Hunter 31

Development
- Designer: Cortland Steck
- Location: United States
- Year: 1983
- Builder: Hunter Marine
- Name: Hunter 31

Boat
- Displacement: 9,700 lb (4,400 kg)
- Draft: 5.30 ft (1.62 m) with standard keel

Hull
- Type: Monohull
- Construction: Fiberglass
- LOA: 31.33 ft (9.55 m)
- LWL: 26.25 ft (8.00 m)
- Beam: 10.92 ft (3.33 m)
- Engine: Yanmar diesel engine 16 hp (12 kW)

Hull appendages
- Keel: fin keel
- Ballast: 4,000 lb (1,814 kg)
- Rudder: internally-mounted spade-type rudder

Rig
- General: Masthead sloop B&R rig
- I foretriangle height: 42.00 ft (12.80 m)
- J foretriangle base: 12.00 ft (3.66 m)
- P mainsail luff: 37.42 ft (11.41 m)
- E mainsail foot: 11.00 ft (3.35 m)

Sails
- Mainsail area: 205.81 sq ft (19.120 m^{2})
- Jib/genoa area: 252.00 sq ft (23.412 m^{2})
- Total sail area: 457.81 sq ft (42.532 m^{2})

Racing
- PHRF: 168 (average)

= Hunter 31 =

1980s American recreational keelboat

The Hunter 31 is a recreational keelboat built by Hunter Marine in the United States between 1983 and 1987.

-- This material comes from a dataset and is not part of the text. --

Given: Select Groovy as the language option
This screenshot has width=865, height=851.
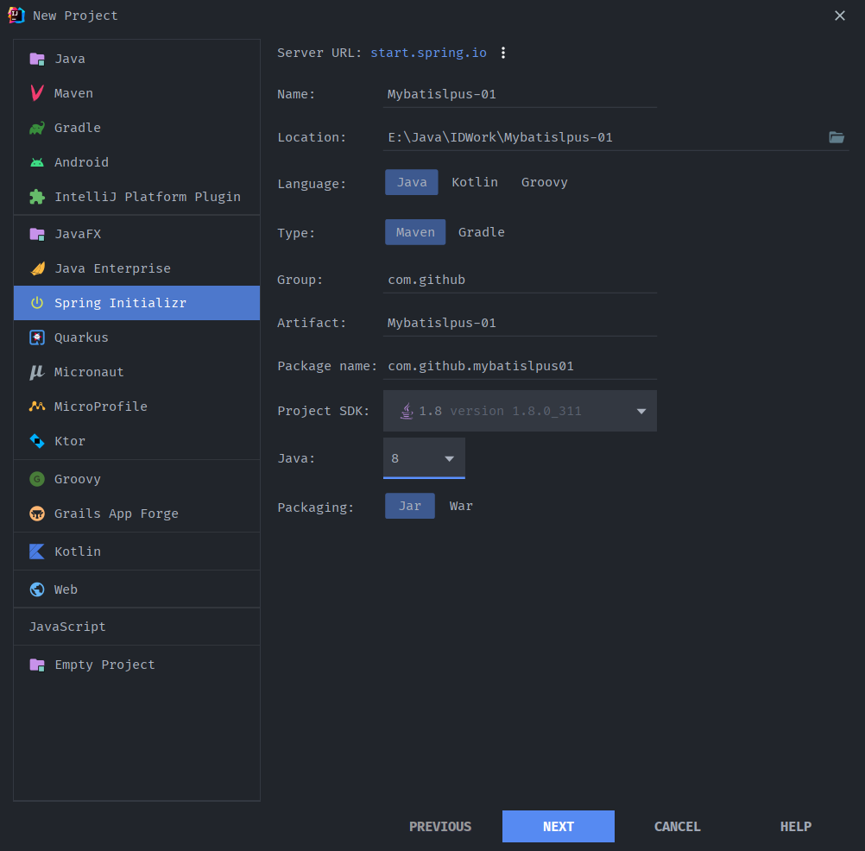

In 2006 the company introduced a new boat under the same Hunter 31 name, but it is commonly referred to as the Hunter 31-2 or Hunter 30/31 to differentiate it from this design. It is sometimes confused with the 2015 Marlow-Hunter 31.

The fiberglass hull has a reverse transom. The full keel boat has a PHRF racing average handicap of 168 with a high of 174 and low of 162. The shoal keel version has a PHRF racing average handicap of 171 with a high of 180 and low of 162. Both models have hull speeds of 6.87 kn.